Directed analog Minimum arborescence (Chu–Liu/Edmonds), not MST.
Kruskal needs Union-Find (DSU).
Prim needs Priority queue / heap.

Junior Questions (12 Q&A)

1. What is a minimum spanning tree? The cheapest subset of edges that connects every vertex of a weighted undirected graph without forming a cycle. It always has exactly V − 1 edges.

2. Why exactly V − 1 edges? A tree on V vertices has V − 1 edges: fewer and it is disconnected; more and it contains a cycle.

3. What two algorithms compute an MST? Kruskal (sort edges, add non-cycle edges using Union-Find) and Prim (grow one tree, add the cheapest crossing edge using a priority queue). Borůvka is a third.

4. What data structure does Kruskal rely on, and why? Union-Find / Disjoint-Set Union. It checks in near-constant time whether two endpoints are already connected, so we can reject edges that would form a cycle.

5. What data structure does Prim rely on? A priority queue (binary heap) to repeatedly extract the cheapest edge leaving the current tree.

6. Is the MST defined for directed graphs? No. MST is for undirected graphs. The directed analog is the minimum spanning arborescence (Chu–Liu/Edmonds).

7. What happens if the graph is disconnected? There is no single spanning tree; you get a minimum spanning forest — one MST per connected component, with V − (#components) edges total.

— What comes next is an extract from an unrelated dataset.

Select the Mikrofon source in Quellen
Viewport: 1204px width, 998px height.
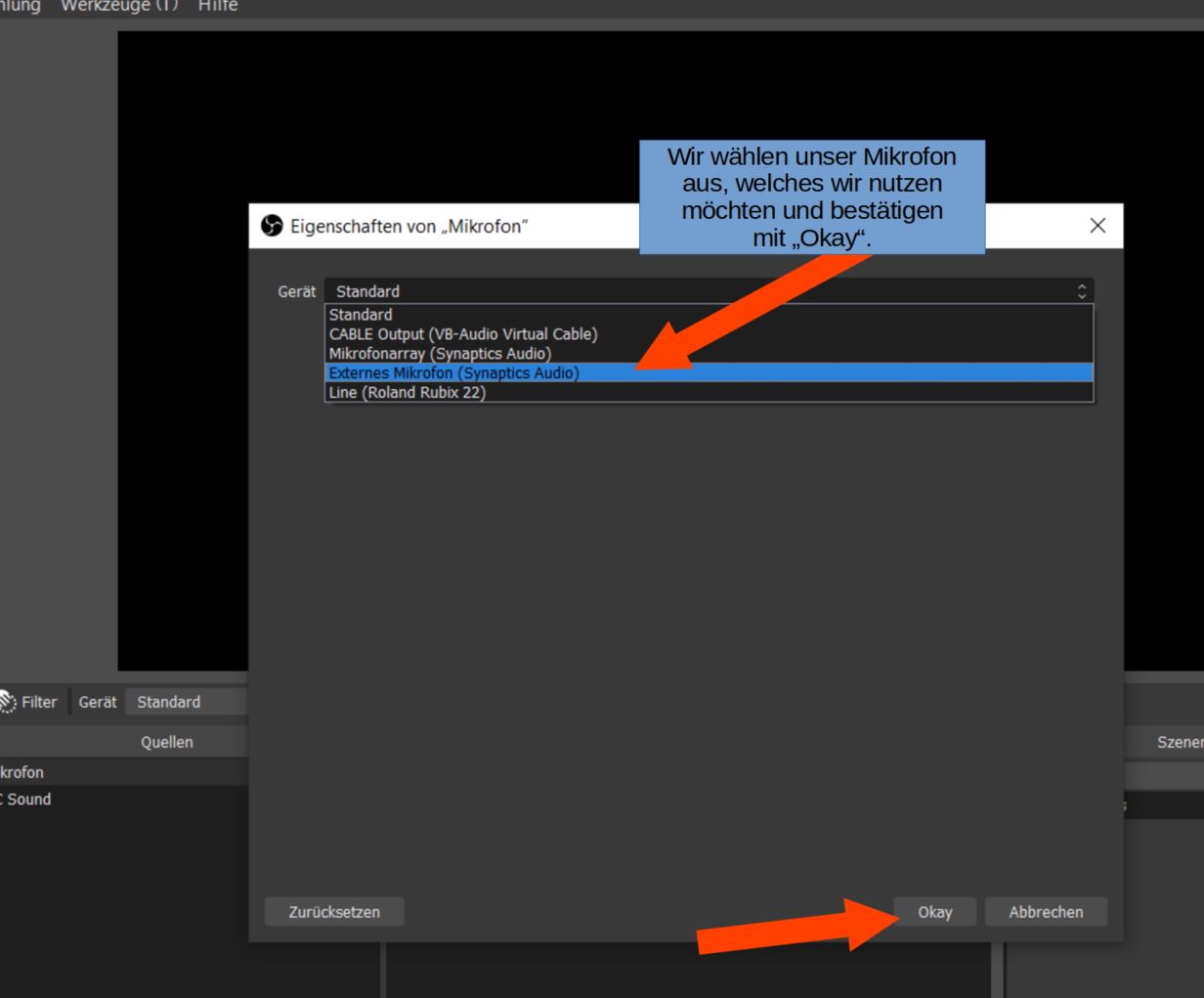(23, 772)
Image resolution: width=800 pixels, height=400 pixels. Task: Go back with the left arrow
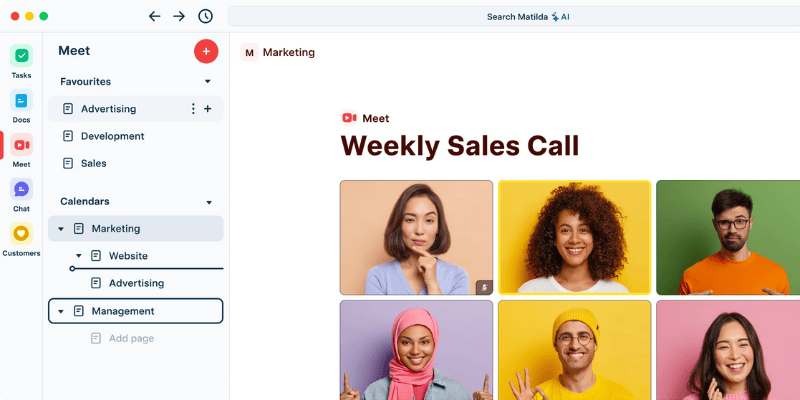(154, 16)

8. Can MST handle negative edge weights? Yes. Unlike Dijkstra, MST has no problem with negative weights because there is no path/relaxation concept — greedy on weights still works.

9. Is the MST unique? Only when all edge weights are distinct. With ties, multiple MSTs of equal total weight may exist.

10. What is the time complexity of Kruskal and Prim? Kruskal: O(E log E) = O(E log V). Prim with a binary heap: O(E log V). Prim with an array: O(V²).

11. How does Kruskal decide to accept an edge? It processes edges in ascending weight order and accepts an edge iff its two endpoints are in different components (find(u) != find(v)); otherwise the edge would close a cycle.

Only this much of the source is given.